The French company Carrefour was the first to declare it would sponsor the 75,000-hectare nature reserve "Reserva Extrativista do Lago do Cunia" in the northern state of Rondonia.
Carrefour is currently trying to improve its image in Brazil after the violent death of a black man in one of its Rio de Janeiro supermarkets in November.
Greenpeace Brasil criticized the park initiative as an attempt to disguise reality, accusing the government of shifting its responsibility for financing part of the country's environmental protection to corporations.
Brazil Vice President Hamilton Mourao, chairman of the Amazon Council, had said at the World Economic Forum in Davos that the country would have no funds left for spending in the Amazon region after the pandemic.
Greenpeace, however, referred to the Amazon Fund, a private fund that aims to fight against deforestation and for the preservation of the Amazon rainforests, and which has been paralyzed since disagreements over its use.
Brazil has faced increasing criticism over its stewardship of the Amazon, especially under hard-line President Jair Bolsonaro.
Deforestation of rainforests in Brazil's Amazon region has reached a 12-year high, space agency Inpe, which is responsible for monitoring the rainforest, said as recently as December.
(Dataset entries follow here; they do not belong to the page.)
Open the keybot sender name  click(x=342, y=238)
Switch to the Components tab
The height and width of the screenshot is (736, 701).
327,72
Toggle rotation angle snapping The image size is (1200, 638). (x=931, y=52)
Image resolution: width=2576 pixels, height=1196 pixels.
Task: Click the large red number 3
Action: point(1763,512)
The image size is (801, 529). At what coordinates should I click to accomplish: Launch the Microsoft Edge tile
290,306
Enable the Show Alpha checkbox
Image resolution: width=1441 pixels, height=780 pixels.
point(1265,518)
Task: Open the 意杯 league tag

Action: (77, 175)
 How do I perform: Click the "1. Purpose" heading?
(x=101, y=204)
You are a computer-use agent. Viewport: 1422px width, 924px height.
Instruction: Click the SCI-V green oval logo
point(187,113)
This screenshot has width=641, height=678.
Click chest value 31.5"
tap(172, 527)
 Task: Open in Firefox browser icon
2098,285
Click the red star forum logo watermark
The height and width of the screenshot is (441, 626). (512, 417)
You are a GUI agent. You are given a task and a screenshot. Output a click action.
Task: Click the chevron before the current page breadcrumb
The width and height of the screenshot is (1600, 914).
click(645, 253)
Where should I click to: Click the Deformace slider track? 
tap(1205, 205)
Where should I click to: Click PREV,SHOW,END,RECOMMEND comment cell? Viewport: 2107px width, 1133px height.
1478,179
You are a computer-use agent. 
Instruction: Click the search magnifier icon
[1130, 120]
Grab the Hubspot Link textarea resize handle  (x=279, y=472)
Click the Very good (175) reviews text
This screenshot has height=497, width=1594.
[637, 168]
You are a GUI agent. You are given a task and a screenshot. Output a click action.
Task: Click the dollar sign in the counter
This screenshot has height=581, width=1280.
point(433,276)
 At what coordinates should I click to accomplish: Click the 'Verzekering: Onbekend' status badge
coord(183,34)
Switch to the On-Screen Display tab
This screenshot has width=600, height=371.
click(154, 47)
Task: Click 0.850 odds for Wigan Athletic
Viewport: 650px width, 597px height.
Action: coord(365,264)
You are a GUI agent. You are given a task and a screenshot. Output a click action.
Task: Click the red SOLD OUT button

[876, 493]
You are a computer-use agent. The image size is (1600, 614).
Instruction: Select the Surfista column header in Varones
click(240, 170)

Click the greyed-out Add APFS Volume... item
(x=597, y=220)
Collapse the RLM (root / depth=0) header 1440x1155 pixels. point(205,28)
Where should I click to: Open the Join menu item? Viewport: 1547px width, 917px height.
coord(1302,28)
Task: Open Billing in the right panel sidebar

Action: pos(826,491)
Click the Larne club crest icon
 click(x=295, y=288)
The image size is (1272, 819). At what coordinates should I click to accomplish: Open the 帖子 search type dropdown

Between August 2019 and July 2020, 11,088 square kilometers of jungle were cut down in the region, according to Inpe, which represent the largest area removed since 2008.
This corresponds to about 4,340 football fields per day or three football fields per minute and compared to the same period last year, deforestation increased by 9.5%.
Bolsonaro sees the region primarily as untapped economic potential and wants to develop even more land for agriculture, mining and energy production. He has rejected international criticism of his environmental policy as interference in domestic affairs.